Rewrite everything from the start of the records down through the line containing "I will 111,51." as a JSON list of strings, with one string per line and blank lines left out.

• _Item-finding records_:
* * * * *

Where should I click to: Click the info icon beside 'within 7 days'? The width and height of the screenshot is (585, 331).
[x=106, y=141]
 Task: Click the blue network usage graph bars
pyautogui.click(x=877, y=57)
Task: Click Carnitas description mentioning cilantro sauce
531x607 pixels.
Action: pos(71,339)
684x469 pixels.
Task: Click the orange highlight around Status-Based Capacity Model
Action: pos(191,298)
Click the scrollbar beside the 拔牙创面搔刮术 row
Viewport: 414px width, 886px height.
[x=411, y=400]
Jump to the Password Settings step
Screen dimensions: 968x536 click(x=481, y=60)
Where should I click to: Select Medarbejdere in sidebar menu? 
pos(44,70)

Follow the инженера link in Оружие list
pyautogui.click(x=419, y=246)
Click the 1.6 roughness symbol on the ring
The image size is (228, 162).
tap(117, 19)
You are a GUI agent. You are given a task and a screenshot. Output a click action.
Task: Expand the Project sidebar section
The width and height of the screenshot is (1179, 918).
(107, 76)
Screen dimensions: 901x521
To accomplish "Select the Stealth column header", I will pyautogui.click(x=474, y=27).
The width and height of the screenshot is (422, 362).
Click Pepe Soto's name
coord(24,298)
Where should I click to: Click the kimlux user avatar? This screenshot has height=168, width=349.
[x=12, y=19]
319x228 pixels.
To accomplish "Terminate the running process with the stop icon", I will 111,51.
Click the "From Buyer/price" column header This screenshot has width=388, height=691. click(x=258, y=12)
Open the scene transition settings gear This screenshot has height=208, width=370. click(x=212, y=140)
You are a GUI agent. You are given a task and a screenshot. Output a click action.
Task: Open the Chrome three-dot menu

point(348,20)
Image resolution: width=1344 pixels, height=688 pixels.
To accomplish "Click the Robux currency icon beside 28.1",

* * * * *

• _RESULT_:
[
  "Where should I click to: Click the info icon beside 'within 7 days'? The width and height of the screenshot is (585, 331).",
  "[x=106, y=141]",
  " Task: Click the blue network usage graph bars",
  "pyautogui.click(x=877, y=57)",
  "Task: Click Carnitas description mentioning cilantro sauce",
  "531x607 pixels.",
  "Action: pos(71,339)",
  "684x469 pixels.",
  "Task: Click the orange highlight around Status-Based Capacity Model",
  "Action: pos(191,298)",
  "Click the scrollbar beside the 拔牙创面搔刮术 row",
  "Viewport: 414px width, 886px height.",
  "[x=411, y=400]",
  "Jump to the Password Settings step",
  "Screen dimensions: 968x536 click(x=481, y=60)",
  "Where should I click to: Select Medarbejdere in sidebar menu? ",
  "pos(44,70)",
  "Follow the инженера link in Оружие list",
  "pyautogui.click(x=419, y=246)",
  "Click the 1.6 roughness symbol on the ring",
  "The image size is (228, 162).",
  "tap(117, 19)",
  "You are a GUI agent. You are given a task and a screenshot. Output a click action.",
  "Task: Expand the Project sidebar section",
  "The width and height of the screenshot is (1179, 918).",
  "(107, 76)",
  "Screen dimensions: 901x521",
  "To accomplish \"Select the Stealth column header\", I will pyautogui.click(x=474, y=27).",
  "The width and height of the screenshot is (422, 362).",
  "Click Pepe Soto's name",
  "coord(24,298)",
  "Where should I click to: Click the kimlux user avatar? This screenshot has height=168, width=349.",
  "[x=12, y=19]",
  "319x228 pixels.",
  "To accomplish \"Terminate the running process with the stop icon\", I will 111,51."
]